# Buck Appraisal please!



## Annieday (Jul 10, 2017)

Ok - I have a chance to buy this buck. His pedigree is just what I want- Dam had great udder- Sire's Dam Great udder etc.

But I have learned the hard way - pedigrees don't count for much

Pros and cons!


----------



## bamaherd (Jun 14, 2017)

He's gorgeous! He looks like a Nigerian Dwarf. ? Is he good and smelly? lol...that's a sign he is healthy and ready to service your does.


----------



## Annieday (Jul 10, 2017)

Oh my goodness! You’re the second person to tell me that! 

I found all kinds of things wrong with him- but I’m depending on ya’ll to set me straight! 

I’d love to have him - but certain things bother me- just wanting to see if I’m wrong!


----------



## bamaherd (Jun 14, 2017)

What were your concerns with him? I will say usually if it doesn't seem like a good purchase, you may not feel any better after you buy him. God has a way of guiding us.


----------



## Annieday (Jul 10, 2017)

Amen! I couldn't agree more -- and Wisdom is found in a multitude of counselors!

Yes, he's Nigerian!
Ok - it's the younger pic above that made me cringe:/

I'm being very picky - I need a new buck for the little girls I just had... they are the most level I've ever had - and one is slightly uphill already - I don't want to go backwards on their breeding!

I was thinking he was high in the back -not uphill at all - though I love his prominent pin bones!

Ok - where's Suzanne- she's usually right on the money ...

Oh speaking of money - he's only 150.00 - bucklings from the same breeding are 350.

But I'd rather have an adult - no guess work!


----------



## bamaherd (Jun 14, 2017)

Annieday said:


> View attachment 124383
> Amen! I couldn't agree more -- and Wisdom is found in a multitude of counselors!
> 
> Yes, he's Nigerian!
> ...


I see what you are saying. Otherwise, he is a beautiful buckling and that is a really good price. We payed a lot for our two boys but they come from good bloodlines.

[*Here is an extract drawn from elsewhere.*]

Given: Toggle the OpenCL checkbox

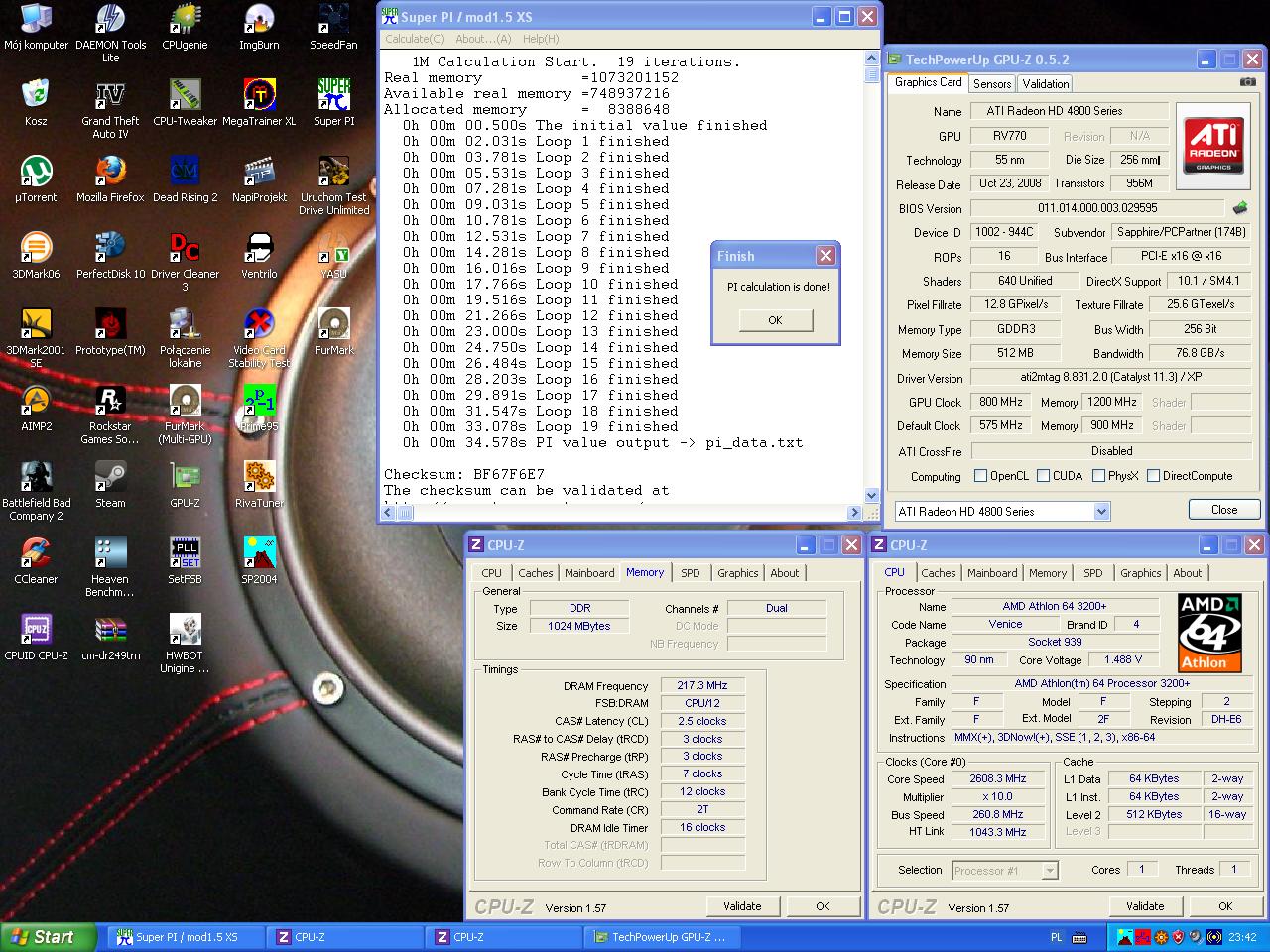Looking at the screenshot, I should coord(980,476).
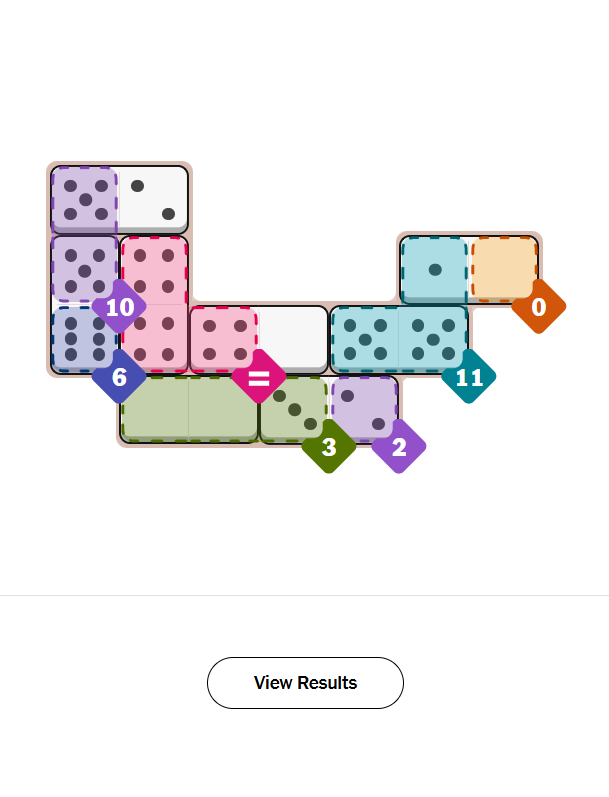Click the blank white domino half

pyautogui.click(x=294, y=339)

Once we met them, we knew we had to have them!


----------



## Annieday (Jul 10, 2017)

Oh they are pretty boys! I love the black ones eyes! That pose makes it hard to tell - but his back end looks nice and wide!

The other one looks like a hunk already! He is solid, masculine- stands squarely on 4 legs beautifully- and I’m sure uphill under that hair! His head has a nice shape too - with a sweet face. And he’s nice and Long - I’d buy him in a second.

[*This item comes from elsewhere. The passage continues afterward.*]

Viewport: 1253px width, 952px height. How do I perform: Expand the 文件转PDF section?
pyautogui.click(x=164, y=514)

See how his legs are relaxed - yet if he squatted - he would be very uphill. That’s what I’m
Looking for that I don’t see in the other buck! I just figured out what bothered me!

I’m so curious to know his bloodlines - if you don’t want to put them on here - you can message me


----------



## bamaherd (Jun 14, 2017)

Annieday said:


> Oh they are pretty boys! I love the black ones eyes! That pose makes it hard to tell - but his back end looks nice and wide!
> 
> The other one looks like a hunk already! He is solid, masculine- stands squarely on 4 legs beautifully- and I'm sure uphill under that hair! His head has a nice shape too - with a sweet face. And he's nice and Long - I'd buy him in a second.
> 
> ...


Thank you sooo much!! They're sweet boys. You notice things I don't! Lol. He came from Farm Oldesouth in Selma, AL. We are going to breed him with our girl Dusty next spring, if you're still in the market maybe you'll like their kids.


----------



## Suzanne_Tyler (Jul 19, 2014)

Annieday said:


> View attachment 124383
> ..
> 
> Ok - where's Suzanne- she's usually right on the money ...
> ...


Here I am 

I think if he was set up/standing square he would be more upright. He does have pretty short front legs though, so not sure how much that would help.

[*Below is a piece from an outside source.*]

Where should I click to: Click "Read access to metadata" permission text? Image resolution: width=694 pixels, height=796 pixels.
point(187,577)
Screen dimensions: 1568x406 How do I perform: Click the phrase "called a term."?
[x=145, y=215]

Have you seen him in person? Looks like he has a pretty serious Roman nose in the last photo of you first post. But it's just the one photo, could be the angle.

Other than that, he doesn't look all that bad.

Pros -
Deep
Nice wedge
Strong topline
Well angled rear legs
Hocks nice and straight
Short pasterns
Canons in line with pins
Ok length
Nice brisket

Cons -
Roman nose
Steep rump
Weak pasterns (though he might just need a good hoof trim)
Short neck
Toes out


----------



## Annieday (Jul 10, 2017)

Thanks Suzanne! I was wondering about the neck too — I’m a neckaholic! 
And the rump did seem steep - but sometimes I’ve seen level bucks tuck under so they look steep during rut. 

So very hard to tell without seeing him in person! Don’t know where the Roman nose comes from - could be extra hair??

Well short neck and steep rump are deal breakers for me!

Thanks!!


----------



## Annieday (Jul 10, 2017)

Thanks Bamaherd - I love Oldesouth.... but I need to find something more local - and by June! You’re really fortunate to have Oldesouth closeby - some of the best!❤


----------



## Annieday (Jul 10, 2017)

Ok- I think I figured out what bothered me about his back legs.

When I zoomed in- ( 1st & 2nd pics) it seems his his canons line up with his dew claw - but the hoof is forward. Is that a big deal? I was thinking maybe hoof trimming until I zoomed in on his dam’s pic ( where she won GCH Jr. doe at the Florida State fair .... but then that’s about who shows up right
(2nd pic) not real clear - but seems very forward.

So 3rd pic is an older buck from same breeding - his legs are more posty - and hard to tell how he looks - he’s so fat!
But my next choice would be a buck from this breeding.

What do you think? I know you can’t tell much from the doe laying down - but she’s nice.
But her udder isn’t as huge as the first bucks Dam.?:/

Do I go for the udder? I don’t ever plan on showing - but want to breed correctly anyway.

Thanks for your help!


----------